Our bones change as we age. What was once strong becomes weaker, and there is a higher risk of fractures and broken bones. Our bones are important to our health, as they provide the body with its form and protect your organs. Therefore, keeping your bones healthy is vital. But if you believe common myths circulating your bones, you could be putting them at risk.
Here are five common bone myths that aren’t very true at all.
5 Bone Myths to Stop Believing
If you can move it, it’s not broken: This refers to the myth after an injury that if you can still move the injured limb, then it’s not broken. In some cases you can move a broken bone, depending on where it broke. Key signs of a broken bone are pain, swelling, and deformity. Another sign may be if you heard a snapping sound.

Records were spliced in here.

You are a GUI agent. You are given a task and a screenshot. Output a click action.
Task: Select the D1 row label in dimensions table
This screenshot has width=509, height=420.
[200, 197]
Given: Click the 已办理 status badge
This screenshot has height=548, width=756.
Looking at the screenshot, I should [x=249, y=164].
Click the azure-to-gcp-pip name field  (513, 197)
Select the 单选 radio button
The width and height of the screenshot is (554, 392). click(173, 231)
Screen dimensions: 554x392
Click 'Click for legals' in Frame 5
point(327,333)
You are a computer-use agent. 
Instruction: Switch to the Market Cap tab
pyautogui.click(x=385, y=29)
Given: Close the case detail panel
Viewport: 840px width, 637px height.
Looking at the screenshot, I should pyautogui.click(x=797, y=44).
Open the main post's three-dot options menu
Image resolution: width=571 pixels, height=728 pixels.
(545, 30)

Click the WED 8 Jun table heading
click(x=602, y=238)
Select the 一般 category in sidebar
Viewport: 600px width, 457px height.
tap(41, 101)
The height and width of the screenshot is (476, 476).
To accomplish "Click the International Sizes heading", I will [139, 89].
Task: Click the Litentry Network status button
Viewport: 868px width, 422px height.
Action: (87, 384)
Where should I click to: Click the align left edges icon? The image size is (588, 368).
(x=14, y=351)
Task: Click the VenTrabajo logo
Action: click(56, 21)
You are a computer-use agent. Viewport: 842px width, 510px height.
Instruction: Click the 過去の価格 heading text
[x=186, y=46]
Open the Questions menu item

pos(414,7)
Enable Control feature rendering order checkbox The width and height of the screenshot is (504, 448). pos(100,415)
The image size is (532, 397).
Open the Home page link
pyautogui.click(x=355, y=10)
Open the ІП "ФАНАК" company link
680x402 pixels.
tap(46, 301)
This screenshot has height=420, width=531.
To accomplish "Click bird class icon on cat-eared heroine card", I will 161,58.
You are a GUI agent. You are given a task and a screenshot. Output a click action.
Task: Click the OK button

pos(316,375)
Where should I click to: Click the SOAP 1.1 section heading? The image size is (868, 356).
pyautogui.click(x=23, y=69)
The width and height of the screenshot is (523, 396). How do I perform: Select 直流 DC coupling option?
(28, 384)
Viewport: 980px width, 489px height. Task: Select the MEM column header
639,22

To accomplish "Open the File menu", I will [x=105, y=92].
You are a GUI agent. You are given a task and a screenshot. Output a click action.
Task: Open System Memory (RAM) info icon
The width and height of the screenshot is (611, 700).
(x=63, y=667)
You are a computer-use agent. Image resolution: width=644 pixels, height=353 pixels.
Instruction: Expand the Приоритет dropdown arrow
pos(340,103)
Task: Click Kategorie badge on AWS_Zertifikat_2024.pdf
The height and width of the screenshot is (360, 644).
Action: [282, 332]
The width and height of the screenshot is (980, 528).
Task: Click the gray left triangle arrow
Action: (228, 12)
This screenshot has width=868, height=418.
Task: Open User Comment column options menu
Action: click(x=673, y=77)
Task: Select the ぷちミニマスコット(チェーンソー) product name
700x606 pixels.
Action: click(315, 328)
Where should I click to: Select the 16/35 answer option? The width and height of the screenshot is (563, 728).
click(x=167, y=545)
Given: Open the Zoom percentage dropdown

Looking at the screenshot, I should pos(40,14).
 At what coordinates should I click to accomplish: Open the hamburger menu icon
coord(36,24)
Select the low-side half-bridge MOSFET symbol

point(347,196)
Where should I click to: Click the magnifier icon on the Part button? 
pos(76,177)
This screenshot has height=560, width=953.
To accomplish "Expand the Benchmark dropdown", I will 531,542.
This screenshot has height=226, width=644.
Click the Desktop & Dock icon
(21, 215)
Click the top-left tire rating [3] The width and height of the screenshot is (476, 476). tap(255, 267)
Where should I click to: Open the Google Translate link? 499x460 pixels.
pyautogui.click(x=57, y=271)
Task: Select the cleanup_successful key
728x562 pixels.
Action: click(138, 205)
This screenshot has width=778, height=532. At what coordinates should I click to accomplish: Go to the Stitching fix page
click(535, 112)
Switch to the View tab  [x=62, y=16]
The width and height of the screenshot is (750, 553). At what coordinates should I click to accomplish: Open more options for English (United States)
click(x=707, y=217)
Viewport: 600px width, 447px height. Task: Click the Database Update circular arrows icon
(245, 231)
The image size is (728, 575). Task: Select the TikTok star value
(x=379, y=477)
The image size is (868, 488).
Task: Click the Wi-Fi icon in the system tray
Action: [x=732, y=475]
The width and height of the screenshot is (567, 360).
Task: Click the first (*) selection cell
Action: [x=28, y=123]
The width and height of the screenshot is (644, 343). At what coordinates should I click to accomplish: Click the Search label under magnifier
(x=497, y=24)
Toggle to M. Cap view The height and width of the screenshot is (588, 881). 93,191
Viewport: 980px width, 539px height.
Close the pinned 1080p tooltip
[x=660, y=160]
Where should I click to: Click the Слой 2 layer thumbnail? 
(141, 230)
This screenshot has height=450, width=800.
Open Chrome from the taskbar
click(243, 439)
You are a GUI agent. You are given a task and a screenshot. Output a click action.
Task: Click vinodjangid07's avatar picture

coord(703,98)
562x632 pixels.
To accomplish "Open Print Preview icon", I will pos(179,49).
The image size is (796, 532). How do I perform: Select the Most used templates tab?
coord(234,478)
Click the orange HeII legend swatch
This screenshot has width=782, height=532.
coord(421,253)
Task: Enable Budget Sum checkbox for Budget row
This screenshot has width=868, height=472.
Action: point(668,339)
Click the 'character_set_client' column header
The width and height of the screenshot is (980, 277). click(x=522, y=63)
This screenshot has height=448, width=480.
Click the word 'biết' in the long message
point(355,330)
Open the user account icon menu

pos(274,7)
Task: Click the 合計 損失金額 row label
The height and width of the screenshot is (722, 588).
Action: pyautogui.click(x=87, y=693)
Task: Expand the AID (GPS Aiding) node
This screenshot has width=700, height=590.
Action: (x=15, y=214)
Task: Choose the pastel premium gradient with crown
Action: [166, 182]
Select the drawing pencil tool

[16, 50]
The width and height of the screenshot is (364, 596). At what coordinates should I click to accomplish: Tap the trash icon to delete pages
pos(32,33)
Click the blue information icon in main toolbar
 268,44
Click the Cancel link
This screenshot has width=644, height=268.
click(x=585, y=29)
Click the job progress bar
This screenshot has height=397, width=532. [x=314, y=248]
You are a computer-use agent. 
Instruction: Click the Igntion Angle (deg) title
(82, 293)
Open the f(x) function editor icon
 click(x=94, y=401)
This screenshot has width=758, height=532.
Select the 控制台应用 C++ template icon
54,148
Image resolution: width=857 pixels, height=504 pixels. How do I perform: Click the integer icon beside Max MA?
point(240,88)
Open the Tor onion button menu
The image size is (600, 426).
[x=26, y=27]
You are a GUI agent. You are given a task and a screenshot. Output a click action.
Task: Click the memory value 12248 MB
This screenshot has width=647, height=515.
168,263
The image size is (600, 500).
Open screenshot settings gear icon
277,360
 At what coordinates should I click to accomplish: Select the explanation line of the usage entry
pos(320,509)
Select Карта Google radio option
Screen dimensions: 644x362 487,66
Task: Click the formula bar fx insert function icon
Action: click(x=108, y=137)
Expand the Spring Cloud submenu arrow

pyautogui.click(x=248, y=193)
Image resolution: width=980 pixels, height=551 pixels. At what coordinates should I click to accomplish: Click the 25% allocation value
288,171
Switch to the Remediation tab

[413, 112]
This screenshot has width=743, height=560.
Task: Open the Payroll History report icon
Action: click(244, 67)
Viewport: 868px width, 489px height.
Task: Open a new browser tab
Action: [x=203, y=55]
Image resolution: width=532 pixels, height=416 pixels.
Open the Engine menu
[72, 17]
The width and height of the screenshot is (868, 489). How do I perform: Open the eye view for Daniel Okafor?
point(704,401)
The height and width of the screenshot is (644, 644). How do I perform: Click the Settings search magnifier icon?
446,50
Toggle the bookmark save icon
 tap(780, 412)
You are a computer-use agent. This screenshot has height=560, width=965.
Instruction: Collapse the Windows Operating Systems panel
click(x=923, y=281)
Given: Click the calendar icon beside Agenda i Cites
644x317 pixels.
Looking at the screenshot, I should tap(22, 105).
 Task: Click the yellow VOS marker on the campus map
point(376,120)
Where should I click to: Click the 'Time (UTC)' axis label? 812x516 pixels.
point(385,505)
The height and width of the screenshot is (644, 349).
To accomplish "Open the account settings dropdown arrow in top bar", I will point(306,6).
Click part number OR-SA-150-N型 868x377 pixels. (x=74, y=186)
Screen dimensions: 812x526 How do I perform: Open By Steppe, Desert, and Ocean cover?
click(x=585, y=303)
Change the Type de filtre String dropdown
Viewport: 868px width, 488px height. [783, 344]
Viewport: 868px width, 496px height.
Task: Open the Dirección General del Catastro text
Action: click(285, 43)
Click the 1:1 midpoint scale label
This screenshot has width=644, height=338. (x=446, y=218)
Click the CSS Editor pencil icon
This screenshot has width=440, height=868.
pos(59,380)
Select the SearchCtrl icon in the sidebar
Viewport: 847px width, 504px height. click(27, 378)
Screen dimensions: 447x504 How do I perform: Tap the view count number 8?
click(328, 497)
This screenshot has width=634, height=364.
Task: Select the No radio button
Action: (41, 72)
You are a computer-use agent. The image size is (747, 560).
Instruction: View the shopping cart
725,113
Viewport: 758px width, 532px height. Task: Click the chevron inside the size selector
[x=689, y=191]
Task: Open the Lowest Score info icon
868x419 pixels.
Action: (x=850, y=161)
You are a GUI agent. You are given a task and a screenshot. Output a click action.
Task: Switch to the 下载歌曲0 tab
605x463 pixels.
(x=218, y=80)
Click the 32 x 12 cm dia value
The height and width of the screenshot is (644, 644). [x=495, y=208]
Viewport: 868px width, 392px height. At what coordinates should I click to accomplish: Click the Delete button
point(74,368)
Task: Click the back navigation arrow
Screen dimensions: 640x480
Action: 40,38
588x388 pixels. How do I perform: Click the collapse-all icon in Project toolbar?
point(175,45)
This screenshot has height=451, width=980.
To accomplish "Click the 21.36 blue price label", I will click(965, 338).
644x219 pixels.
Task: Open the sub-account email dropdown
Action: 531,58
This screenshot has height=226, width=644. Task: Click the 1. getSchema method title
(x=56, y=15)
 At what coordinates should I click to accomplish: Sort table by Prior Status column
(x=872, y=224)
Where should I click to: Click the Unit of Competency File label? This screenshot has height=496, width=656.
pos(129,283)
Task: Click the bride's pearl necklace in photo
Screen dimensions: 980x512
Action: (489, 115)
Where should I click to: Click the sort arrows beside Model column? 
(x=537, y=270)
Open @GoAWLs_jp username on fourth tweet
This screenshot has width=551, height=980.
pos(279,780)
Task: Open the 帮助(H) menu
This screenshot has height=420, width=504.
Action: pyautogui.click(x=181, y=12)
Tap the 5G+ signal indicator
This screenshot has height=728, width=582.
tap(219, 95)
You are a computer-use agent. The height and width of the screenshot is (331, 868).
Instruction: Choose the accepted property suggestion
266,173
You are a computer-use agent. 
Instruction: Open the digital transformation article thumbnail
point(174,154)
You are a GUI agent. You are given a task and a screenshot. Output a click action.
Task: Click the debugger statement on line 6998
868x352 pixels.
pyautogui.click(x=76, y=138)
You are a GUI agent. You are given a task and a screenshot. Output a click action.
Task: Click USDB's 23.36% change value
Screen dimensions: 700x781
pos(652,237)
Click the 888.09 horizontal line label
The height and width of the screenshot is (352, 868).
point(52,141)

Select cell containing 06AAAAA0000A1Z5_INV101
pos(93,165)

A broken bone will leave you in agony: There are many stories of people continuing on with their day with a fracture and not even knowing it because they are not in pain. Although broken bones do generally result in pain, a smaller break or fracture may go unnoticed.
Only older white women should be concerned with osteoporosis: Yes, it is true that there is a higher risk of osteoporosis with aging, but weaker bones are more so associated with menopause than age. So, if you go into early menopause, then your bones can start to be at risk. Although rates of white women with osteoporosis double that of black women, no race is immune to weak bones or osteoporosis. Furthermore, black women are less likely to be referred to a specialist, and so numbers may be skewed.
Don’t bother seeing a doctor about a broken toe: It is often believed that nothing can be done if you break a toe, so many of us won’t see our doctor. A broken toe needs to be looked at and assessed in order to determine future complications or deformities. Although you may not be cast, there are other ways your doctor can stabilize your toe in order to reduce complications. A broken toe typically takes four to six weeks to heal.
A healed broken bone is stronger than what it was before: Initially, a healed bone will be stronger as new bone is created to protect it. Over time, that protection wears off, making it as strong as your other bones.